Adopting the behaviours that drive effective implementation with respect to reviewing, updating and enacting the school’s Pupil Premium strategy offers leaders the opportunity to be:


  • uniting colleagues on why it matters, what is involved, and reinforcing how it is a collective endeavour, with a shared language around efforts for supporting disadvantaged learners, not just something for the Pupil Premium Lead
  • engaging people throughout the school community in reviewing impact, diagnosing need through accurate assessment, not assumption, and enacting the strategy day in, day out
  • reflecting on pupil needs, current practices in terms of what is/​is not having impact and what evidence can be drawn upon to ensure we are dispassionate in our evaluation

    Next steps to consider


    Check out the updated Guide to the Pupil Premium, honing in on chapter 5Evaluate and sustain your strategy’
  • Reflecting on Part A of your Pupil Premium strategy plan: how concise and precise is statement of intent? How accurate are the challenges? How tangible are the intended outcomes? How focussed and informed by evidence within the tiered menu of approaches is activity?
  • Reflecting on Part B of your strategy plan: how well is school data and observation used to assess wider issues impacting disadvantaged pupils’ performance, including attendance, belonging, behaviour and wellbeing? What does national assessment/​qualification data show? How is this comparing to previous performance, local and national averages for non-disadvantaged pupils?

- SUPPLIED RECORDS:
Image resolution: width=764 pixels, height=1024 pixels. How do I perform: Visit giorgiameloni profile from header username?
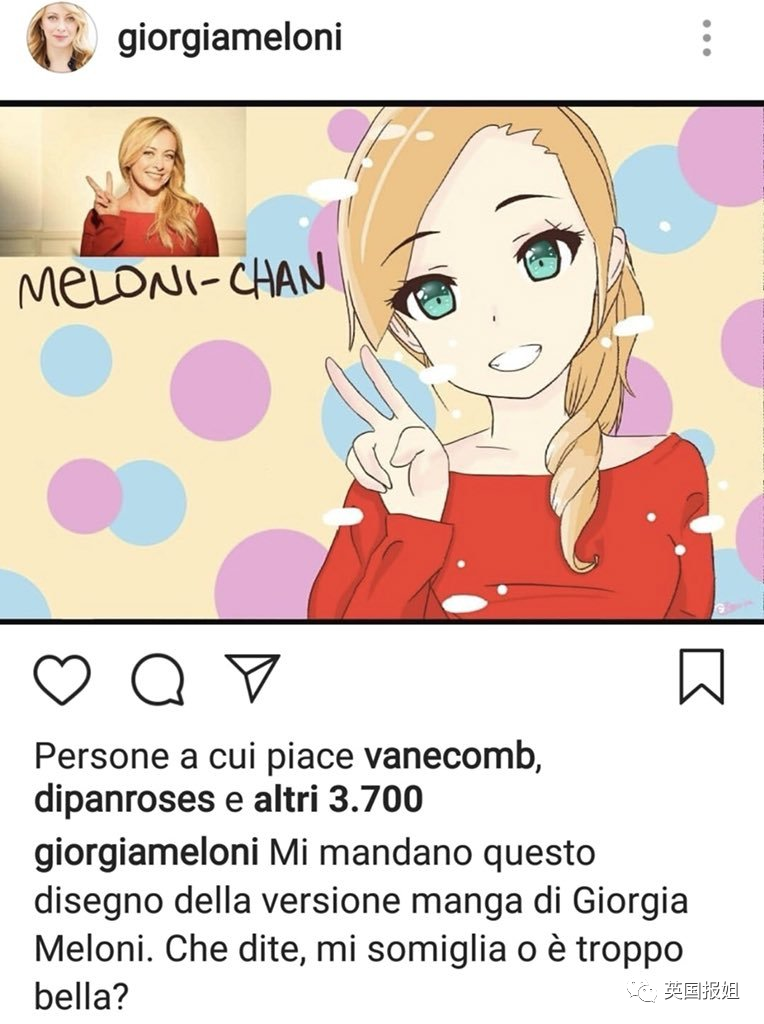pyautogui.click(x=230, y=38)
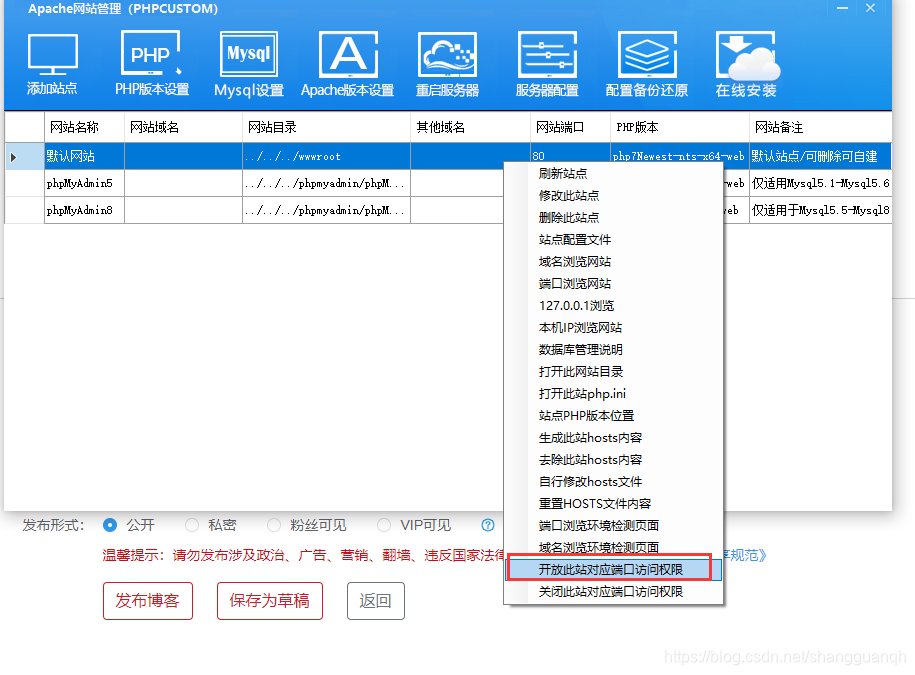Select VIP可见 option

coord(384,524)
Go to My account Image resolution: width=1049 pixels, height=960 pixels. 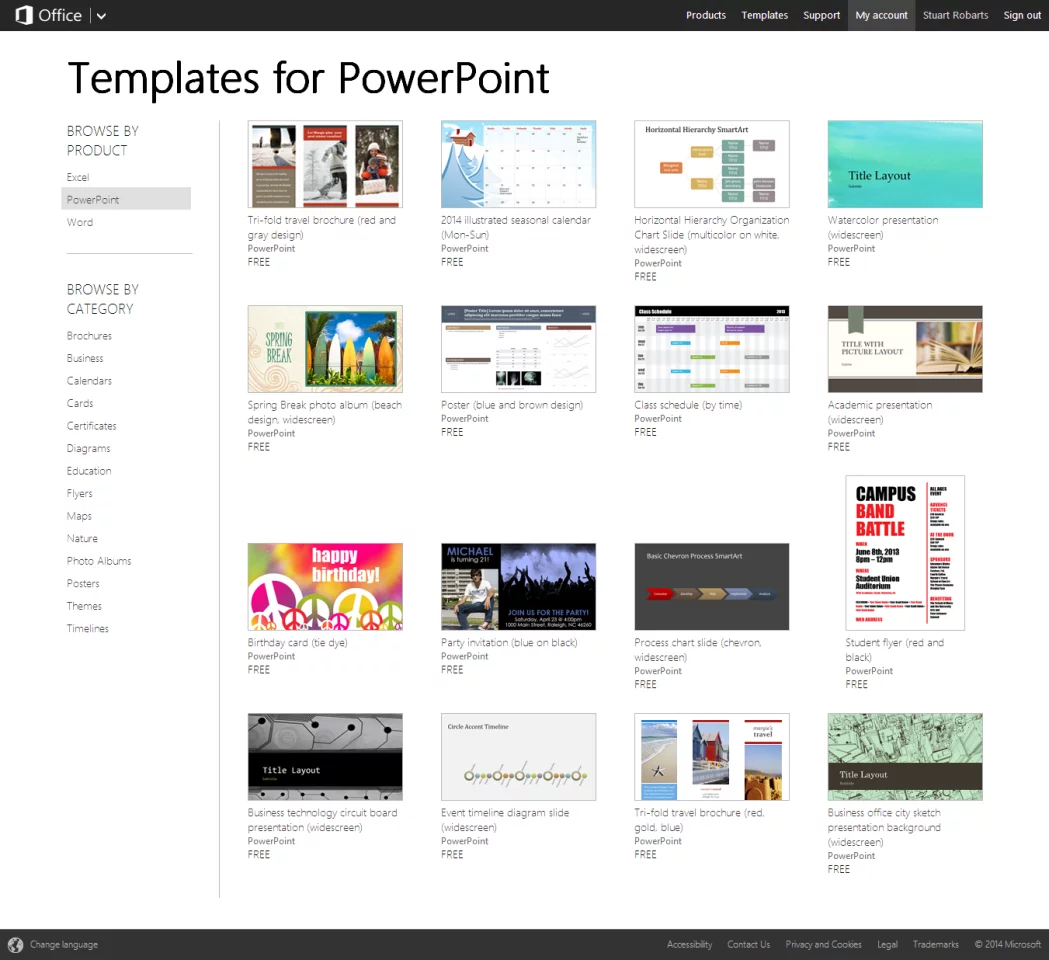tap(880, 15)
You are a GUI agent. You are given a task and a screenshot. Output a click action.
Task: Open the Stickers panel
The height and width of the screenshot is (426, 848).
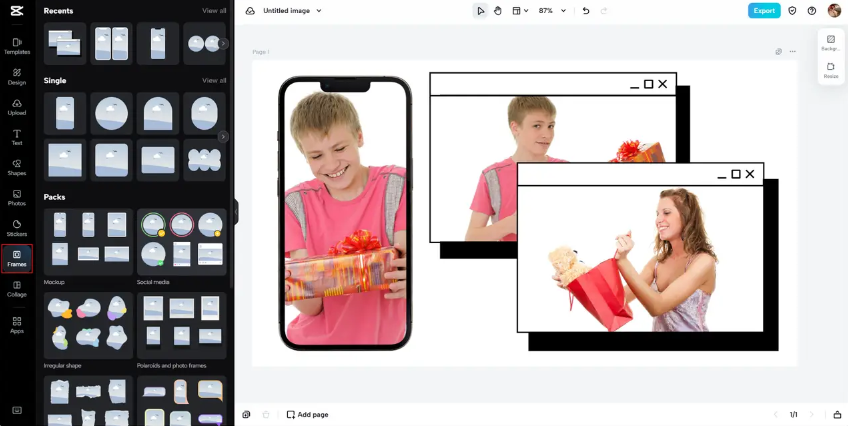coord(16,228)
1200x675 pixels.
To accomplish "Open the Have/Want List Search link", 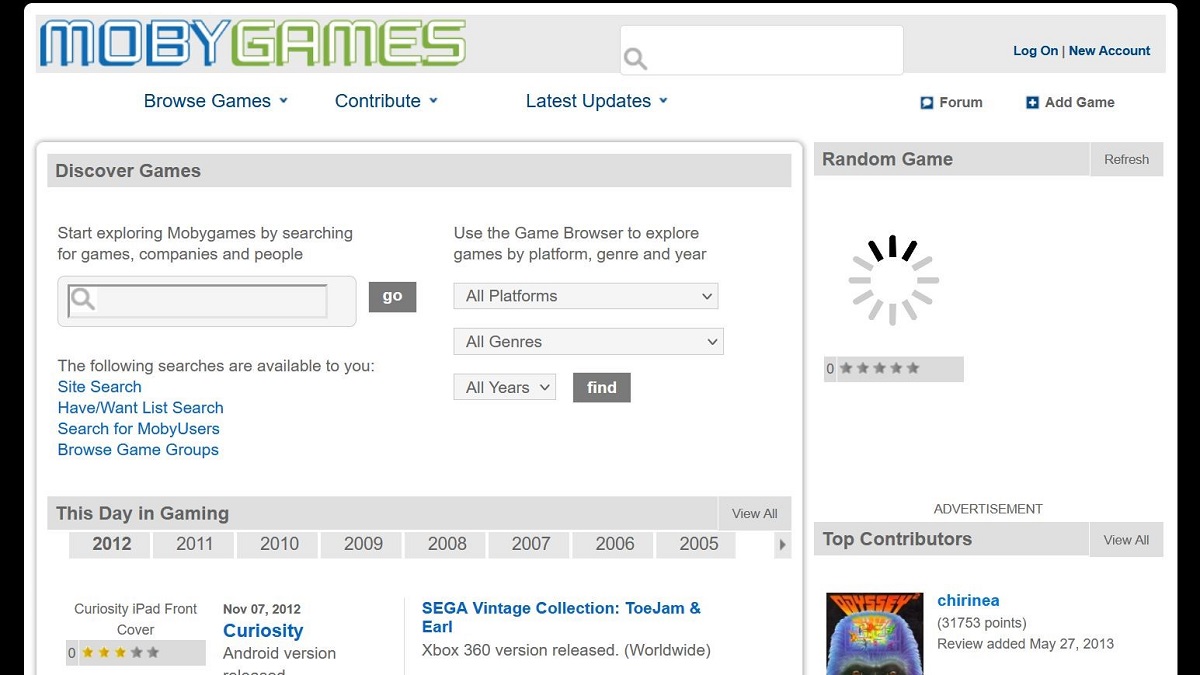I will (140, 407).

- WHAT YOU ARE ASKED TO DO: Rewrite the section of the Pupil Premium passage that opens with the words "Check out the" and closes with "approaches is activity?", swapping "intended outcomes" for "expected outcomes".

- OUTPUT FOR THIS EXERCISE:
Check out the updated Guide to the Pupil Premium, honing in on chapter 5Evaluate and sustain your strategy’
  • Reflecting on Part A of your Pupil Premium strategy plan: how concise and precise is statement of intent? How accurate are the challenges? How tangible are the expected outcomes? How focussed and informed by evidence within the tiered menu of approaches is activity?